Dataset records
┄┄┄┄┄┄

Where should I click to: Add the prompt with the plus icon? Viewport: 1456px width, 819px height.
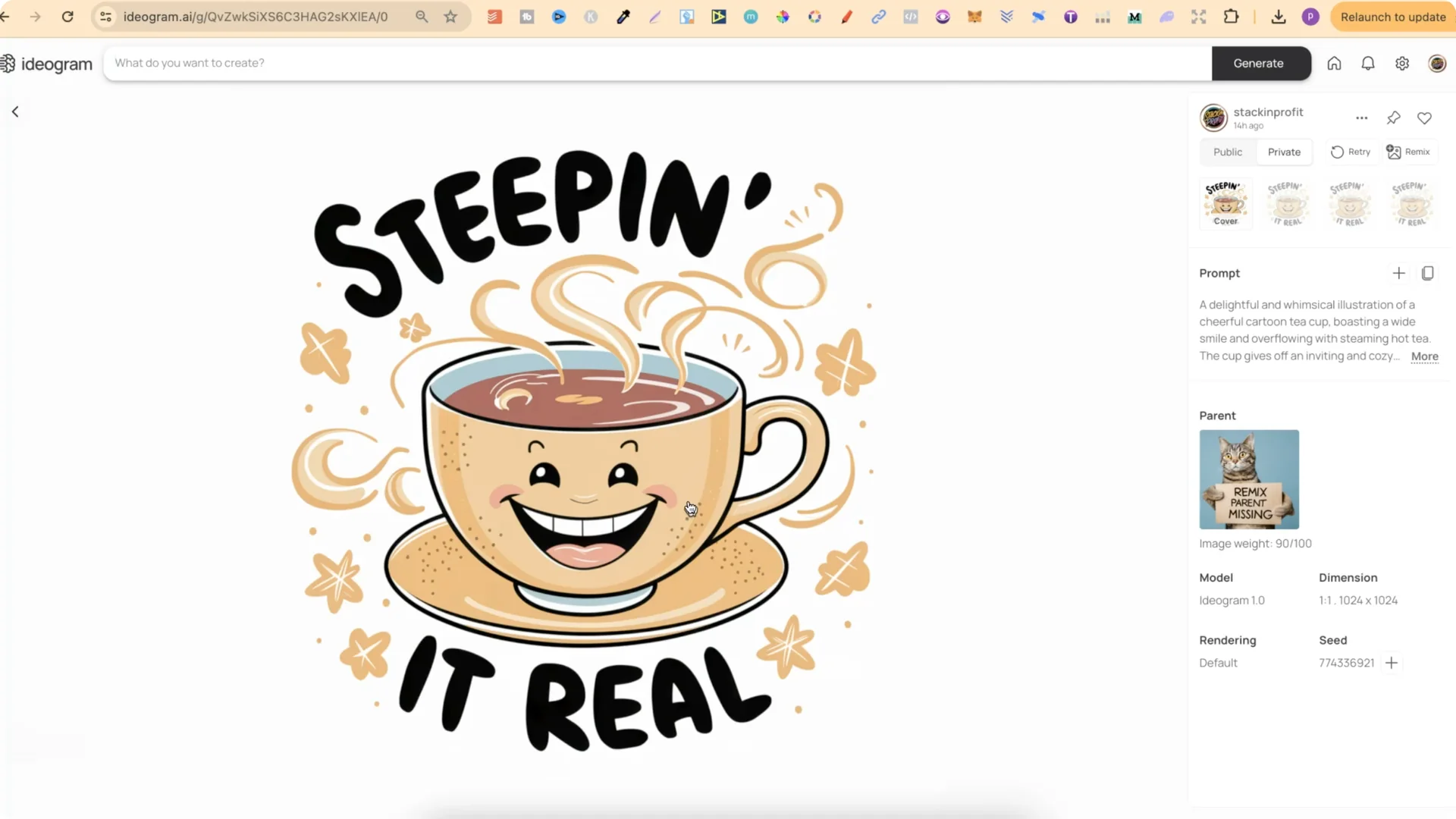(1399, 273)
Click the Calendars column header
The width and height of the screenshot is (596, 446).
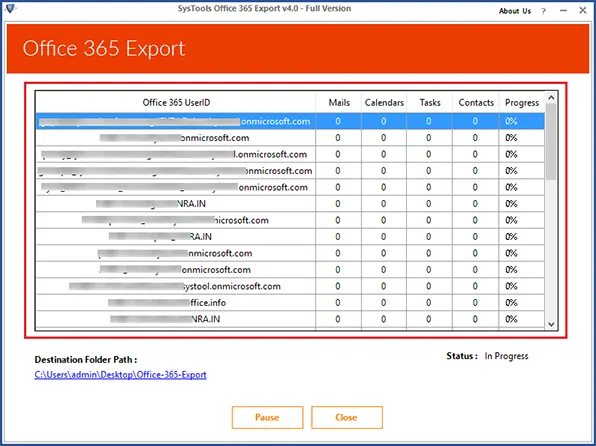pyautogui.click(x=384, y=103)
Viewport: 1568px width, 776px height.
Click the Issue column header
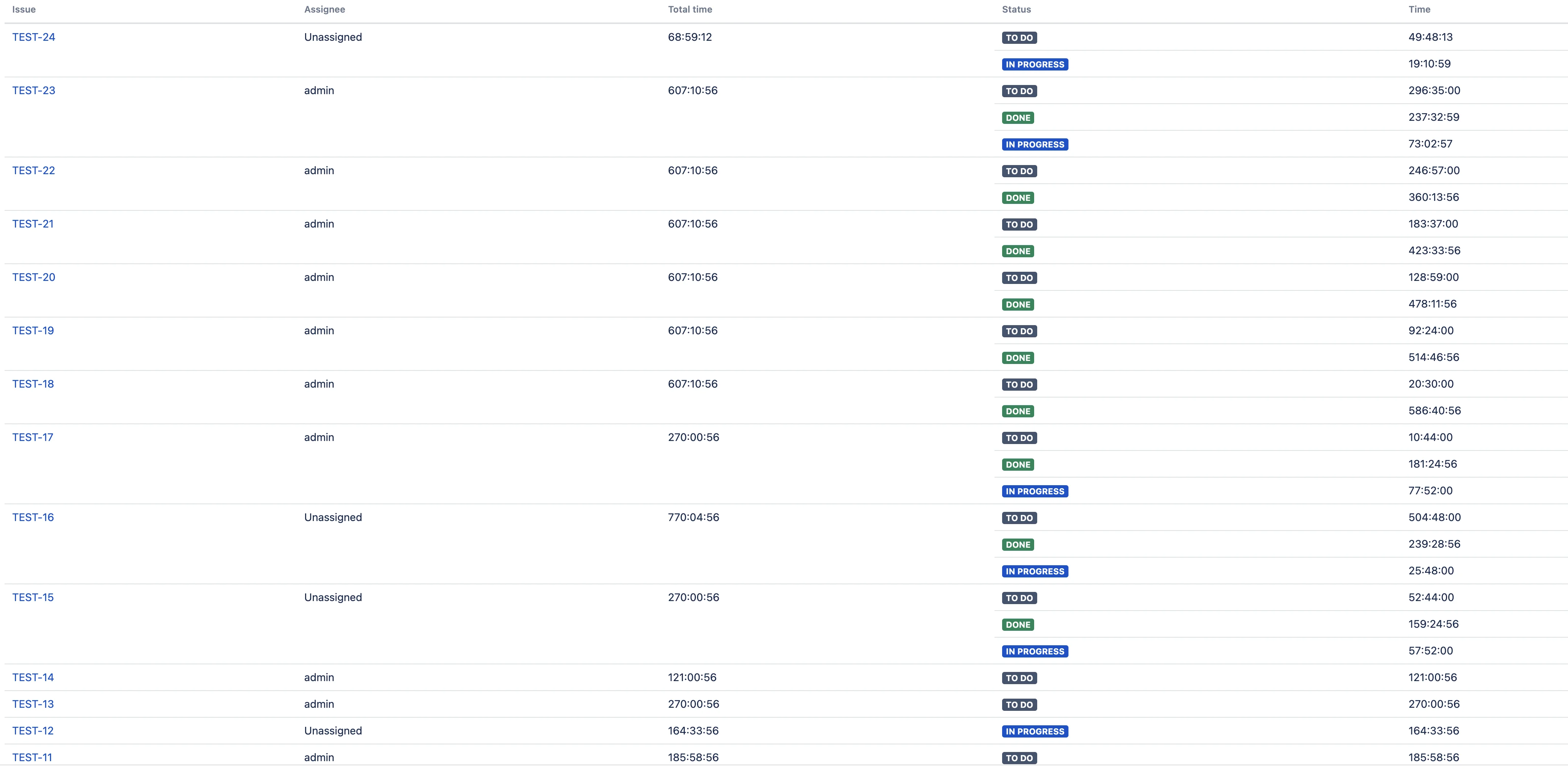point(24,10)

┄┄┄┄┄┄

— THE TASK —
Write out every line of the data above precisely as it appears, omitting the pictures.

— RESPONSE TO THE EXERCISE —
Where should I click to: Add the prompt with the plus icon? Viewport: 1456px width, 819px height.
(1399, 273)
Click the Calendars column header
The width and height of the screenshot is (596, 446).
pyautogui.click(x=384, y=103)
Viewport: 1568px width, 776px height.
Click the Issue column header
point(24,10)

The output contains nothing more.